Vínculos!
O anúncio do Reino é inseparável da experiência de fraternidade.
Quando Jesus formou sua pequena comunidade com os doze apóstolos, evidenciou o fundamento relacional da fé cristã. Na própria natureza do seguimento de Jesus está a unidade, a convivência e a formação de vínculos. A missão nasce da comunhão, nunca do isolamento (Mt 10,1-7). Antes de enviar, Jesus reúne; antes da evangelização, forma uma comunidade. O anúncio do Reino é inseparável da experiência de fraternidade.
O filósofo Martin Buber afirma que existem dois modos fundamentais de relação: o eu-tu e o eu-isso. Quando o outro é reconhecido como um tu, acontece o verdadeiro encontro: «O ser humano se torna eu pela relação com o tu (…) Todo viver real é encontro». Quando, porém, o outro se torna um isso, surge a tentação de reduzi-lo a um objeto, de controlá-lo, instrumentalizá-lo ou domesticá-lo. A identidade humana floresce na reciprocidade.
O discipulado de Jesus passa, necessariamente, pela arte de conviver. Não basta compartilhar uma missão; é preciso aprender a compartilhar a vida. Cada encontro, cada reunião, cada formação ou estudo deveria reservar espaço para a escuta, para a narrativa das próprias histórias, para a partilha das alegrias e das fragilidades. A convivência não pode ser reduzida a um intervalo. Ela precisa ser cultivada, organizada e assumida como um verdadeiro exercício espiritual. Não há comunhão sem tempo dedicado ao outro.
O pintor Paul Cézanne escreveu: «Nada existe além do rosto». Sua intuição recorda que Deus nos alcança, muitas vezes, por meio da face concreta do irmão. Também o poeta Alberto Caeiro observa: «Não vejo para dentro». Não se trata de desprezar o indispensável caminho do autoconhecimento, mas de reconhecer que ninguém se conhece sozinho. Descobrimos quem somos quando acolhemos e somos acolhidos.

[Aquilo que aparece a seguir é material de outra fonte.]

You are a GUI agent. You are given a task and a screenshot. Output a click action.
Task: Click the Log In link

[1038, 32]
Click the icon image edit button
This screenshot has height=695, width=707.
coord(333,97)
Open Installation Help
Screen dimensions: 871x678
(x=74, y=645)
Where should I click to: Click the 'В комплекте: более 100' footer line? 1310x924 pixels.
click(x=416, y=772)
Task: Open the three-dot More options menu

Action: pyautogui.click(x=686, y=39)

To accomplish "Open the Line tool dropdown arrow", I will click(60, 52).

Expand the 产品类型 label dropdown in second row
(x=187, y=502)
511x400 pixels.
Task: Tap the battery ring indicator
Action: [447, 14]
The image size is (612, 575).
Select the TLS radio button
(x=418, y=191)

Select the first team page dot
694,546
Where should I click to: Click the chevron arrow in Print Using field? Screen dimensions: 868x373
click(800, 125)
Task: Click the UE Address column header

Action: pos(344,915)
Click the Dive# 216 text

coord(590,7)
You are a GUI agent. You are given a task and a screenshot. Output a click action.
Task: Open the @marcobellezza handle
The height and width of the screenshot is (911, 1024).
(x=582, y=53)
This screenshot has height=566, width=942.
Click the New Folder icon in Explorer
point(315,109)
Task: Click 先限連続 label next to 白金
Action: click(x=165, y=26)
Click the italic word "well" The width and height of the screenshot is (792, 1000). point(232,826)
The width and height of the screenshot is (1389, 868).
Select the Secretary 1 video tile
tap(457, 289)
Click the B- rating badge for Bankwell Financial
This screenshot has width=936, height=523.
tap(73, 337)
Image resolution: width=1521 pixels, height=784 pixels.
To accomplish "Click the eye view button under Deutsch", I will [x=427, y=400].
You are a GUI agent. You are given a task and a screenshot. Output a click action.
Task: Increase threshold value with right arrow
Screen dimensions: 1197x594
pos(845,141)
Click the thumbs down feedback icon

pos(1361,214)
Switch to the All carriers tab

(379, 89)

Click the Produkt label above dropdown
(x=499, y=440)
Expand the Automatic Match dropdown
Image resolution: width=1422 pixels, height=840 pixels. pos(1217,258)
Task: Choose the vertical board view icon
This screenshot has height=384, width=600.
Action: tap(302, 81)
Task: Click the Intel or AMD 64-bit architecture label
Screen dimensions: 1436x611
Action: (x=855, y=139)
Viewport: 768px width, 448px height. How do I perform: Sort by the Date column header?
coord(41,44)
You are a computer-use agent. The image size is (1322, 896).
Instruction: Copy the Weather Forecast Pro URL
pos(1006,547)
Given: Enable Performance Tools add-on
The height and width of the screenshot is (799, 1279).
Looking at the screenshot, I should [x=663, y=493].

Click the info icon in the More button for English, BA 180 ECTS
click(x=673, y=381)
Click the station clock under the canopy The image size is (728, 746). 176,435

Em uma cultura marcada pelo individualismo, pela pressa e pelas relações cada vez mais superficiais — muitas vezes mediadas apenas pelas telas — o Evangelho continua propondo uma revolução silenciosa: aprender novamente a estar com as pessoas. Antes de fazer coisas para Deus, somos chamados a permanecer com Ele e com aqueles que Ele coloca ao nosso lado.